◆ **TASK ITEM**:
Pick up the article on carpenter ants after its last sentence and keep writing it.

◆ **EXTRACT PROVIDED**:

---

How To Identity And Protect Your Home From Carpenter Ants
Carpenter ants are some of the largest ants in the United States. They range in size from 3.4 to 13 mm in length. Most carpenter ants are black, but some species can be reddish. They make their homes in rotting or decaying wood and can survive both indoors and outdoors. They can cause damage to homes when they nest in wood, insulation or soft surfaces.
Where Do They Like to Live?
Carpenter ants prefer nesting in damp or decaying wood so they often nest in places where loose material is already present. Once carpenter ants establish a nest in a damp area, they begin to tunnel into wood that is sound, which can lead to structural damage over time. Carpenter ants prefer moist areas and often get into homes in places where there are gaps between the foundation and the walls, between windows and window sills, under shutters and shingles, and through any wood that comes in direct contact with soil.
Although the actual nests sites are rarely larger than two or three square feet, the tunneling around the nest area can be extensive. Carpenter ants also produce a fine, powdery dust as they build their nests and tunnel galleries.
What Do They Eat?
Carpenter ants eat the same foods as humans, and especially enjoy sweets. Keeping floors, counter tops and other areas where crumbs and sugar can collect is important for controlling carpenter ant infestations. The carpenter ant queen provides food for young ants through her salivary glands until they become workers that capable of foraging for themselves.

---

◆ **DATA RECORDS**:

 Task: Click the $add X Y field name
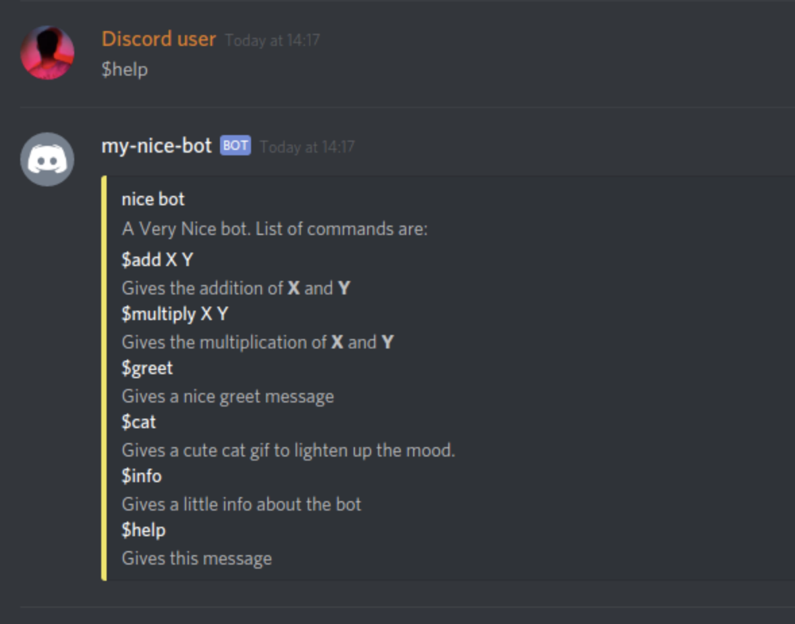pyautogui.click(x=157, y=259)
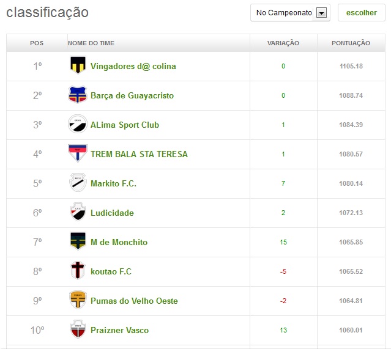Click the Pumas do Velho Oeste crest
Image resolution: width=391 pixels, height=349 pixels.
(x=78, y=301)
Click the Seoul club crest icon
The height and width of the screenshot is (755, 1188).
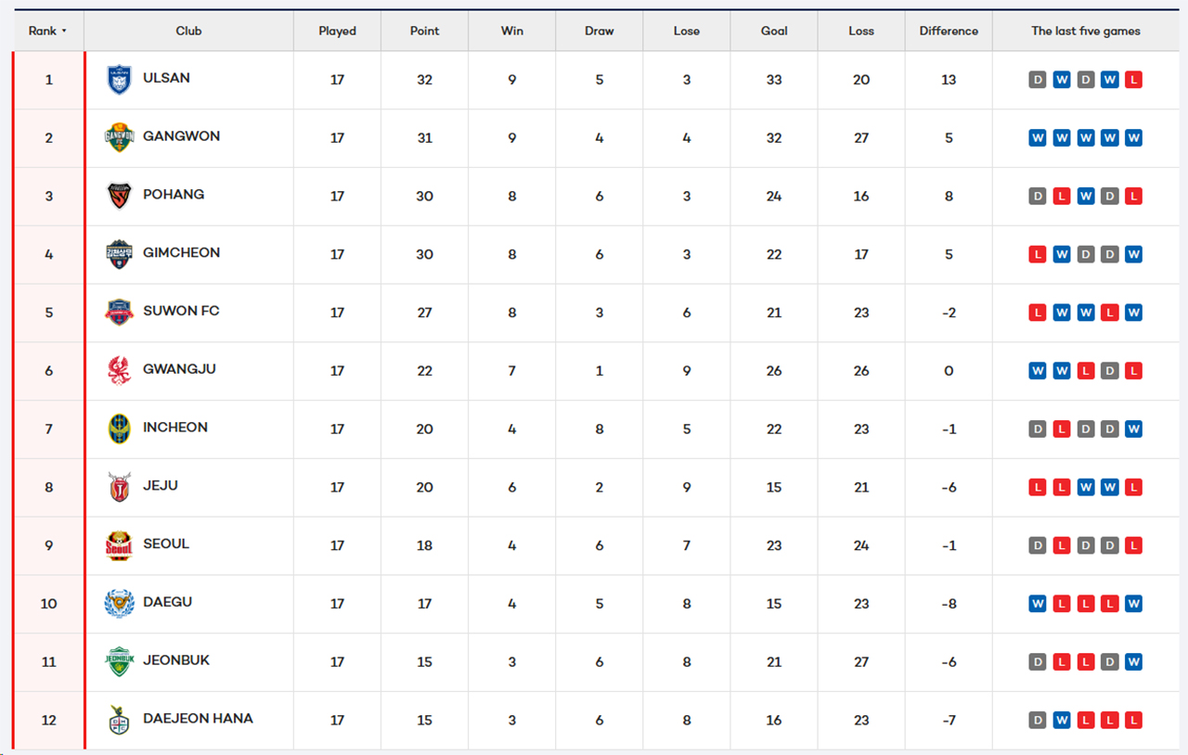pyautogui.click(x=120, y=545)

---

◆ **RESULT OF THIS EXERCISE**:
Signs of an Infestation
The most common symptom of a carpenter ant infestation is the presence of worker ants inside the home. But because carpenter ants forage for food from great distances from their nests, the presence of one or two ants is not necessarily an indication of a larger problem. However, if you begin to see piles of tiny wood shavings (dust) underneath items made of wood, there is a greater likelihood that you have an infestation.
Dealing With Carpenter Ants
Controlling carpenter ants takes patience and can often requires the help of a professional exterminator. Discourage ants from taking up residence by replacing damaged or rotted wood. Trim trees away from your home, and direct downspouts away from the foundation. Seal cracks around windows and doors with weatherproof caulking, and ventilate attics and crawl spaces to reduce moisture in your house.